◆ Task to complete ◆
The lines to be set down run from the line containing "Instruction: Click the 常规 folder icon" through the final line of the data below; print them exactly and print nothing else.

◆ Task data ◆
■ ■ ■ ■ ■

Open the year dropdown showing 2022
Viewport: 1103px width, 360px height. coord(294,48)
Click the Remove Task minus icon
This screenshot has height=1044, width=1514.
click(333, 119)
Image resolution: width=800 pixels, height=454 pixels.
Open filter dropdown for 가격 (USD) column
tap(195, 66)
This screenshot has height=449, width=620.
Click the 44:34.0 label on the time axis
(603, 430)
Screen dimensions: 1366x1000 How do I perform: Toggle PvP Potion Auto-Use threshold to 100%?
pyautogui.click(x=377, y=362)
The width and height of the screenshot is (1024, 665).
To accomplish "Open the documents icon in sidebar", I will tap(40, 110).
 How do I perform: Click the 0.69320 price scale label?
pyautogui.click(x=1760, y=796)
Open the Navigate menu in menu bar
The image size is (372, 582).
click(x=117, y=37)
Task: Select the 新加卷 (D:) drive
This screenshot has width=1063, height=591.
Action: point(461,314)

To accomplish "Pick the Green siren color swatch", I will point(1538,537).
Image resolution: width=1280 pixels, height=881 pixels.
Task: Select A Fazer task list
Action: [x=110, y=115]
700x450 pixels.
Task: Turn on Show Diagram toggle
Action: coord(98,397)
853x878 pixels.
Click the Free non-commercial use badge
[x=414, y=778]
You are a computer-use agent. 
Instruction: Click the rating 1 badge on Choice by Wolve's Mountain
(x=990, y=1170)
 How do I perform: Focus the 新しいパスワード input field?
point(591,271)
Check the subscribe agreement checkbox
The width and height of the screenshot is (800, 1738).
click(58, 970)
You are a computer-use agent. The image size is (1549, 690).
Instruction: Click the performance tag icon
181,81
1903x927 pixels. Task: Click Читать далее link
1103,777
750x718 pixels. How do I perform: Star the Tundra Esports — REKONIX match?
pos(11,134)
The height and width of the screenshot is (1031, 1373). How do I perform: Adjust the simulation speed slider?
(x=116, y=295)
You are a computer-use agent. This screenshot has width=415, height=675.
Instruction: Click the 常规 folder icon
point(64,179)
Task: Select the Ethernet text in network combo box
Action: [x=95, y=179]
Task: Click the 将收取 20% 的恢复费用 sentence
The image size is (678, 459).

■ ■ ■ ■ ■

◆ Response box ◆
Instruction: Click the 常规 folder icon
point(64,179)
Task: Select the Ethernet text in network combo box
Action: [x=95, y=179]
Task: Click the 将收取 20% 的恢复费用 sentence
The image size is (678, 459).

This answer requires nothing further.